*** DATA FOR THE TASK Section Begins ***

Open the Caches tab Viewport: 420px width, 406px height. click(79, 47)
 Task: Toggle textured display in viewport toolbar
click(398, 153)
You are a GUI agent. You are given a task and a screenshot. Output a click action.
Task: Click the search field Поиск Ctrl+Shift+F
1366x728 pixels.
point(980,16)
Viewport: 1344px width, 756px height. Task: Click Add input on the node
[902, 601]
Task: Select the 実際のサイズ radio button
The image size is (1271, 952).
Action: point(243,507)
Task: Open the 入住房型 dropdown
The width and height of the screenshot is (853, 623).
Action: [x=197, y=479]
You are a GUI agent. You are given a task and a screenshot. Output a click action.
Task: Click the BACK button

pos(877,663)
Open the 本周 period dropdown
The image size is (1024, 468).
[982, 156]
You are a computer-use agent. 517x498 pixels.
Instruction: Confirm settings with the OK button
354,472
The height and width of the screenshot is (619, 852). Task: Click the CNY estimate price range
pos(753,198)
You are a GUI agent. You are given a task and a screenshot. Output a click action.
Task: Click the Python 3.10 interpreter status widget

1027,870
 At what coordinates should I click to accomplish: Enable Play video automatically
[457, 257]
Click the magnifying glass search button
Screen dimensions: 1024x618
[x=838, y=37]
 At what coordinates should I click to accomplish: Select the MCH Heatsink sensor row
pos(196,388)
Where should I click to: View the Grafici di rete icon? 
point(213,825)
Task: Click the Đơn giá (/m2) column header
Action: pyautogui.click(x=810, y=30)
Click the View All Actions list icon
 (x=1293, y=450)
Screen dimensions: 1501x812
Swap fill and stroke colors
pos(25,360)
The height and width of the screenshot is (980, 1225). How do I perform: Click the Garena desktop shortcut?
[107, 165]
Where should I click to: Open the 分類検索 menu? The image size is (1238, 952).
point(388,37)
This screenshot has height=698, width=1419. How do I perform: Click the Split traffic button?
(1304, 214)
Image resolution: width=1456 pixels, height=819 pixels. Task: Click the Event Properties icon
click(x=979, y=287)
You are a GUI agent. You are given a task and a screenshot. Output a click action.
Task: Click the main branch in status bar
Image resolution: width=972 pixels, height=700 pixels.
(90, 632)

*** DATA FOR THE TASK Section Ends ***

ASSIGNMENT » Print, exactly and only, the lines running from the one with "Click the View All Actions list icon" to the end of the data above.

COMPLETED EXERCISE »
Click the View All Actions list icon
 (x=1293, y=450)
Screen dimensions: 1501x812
Swap fill and stroke colors
pos(25,360)
The height and width of the screenshot is (980, 1225). How do I perform: Click the Garena desktop shortcut?
[107, 165]
Where should I click to: Open the 分類検索 menu? The image size is (1238, 952).
point(388,37)
This screenshot has height=698, width=1419. How do I perform: Click the Split traffic button?
(1304, 214)
Image resolution: width=1456 pixels, height=819 pixels. Task: Click the Event Properties icon
click(x=979, y=287)
You are a GUI agent. You are given a task and a screenshot. Output a click action.
Task: Click the main branch in status bar
Image resolution: width=972 pixels, height=700 pixels.
(90, 632)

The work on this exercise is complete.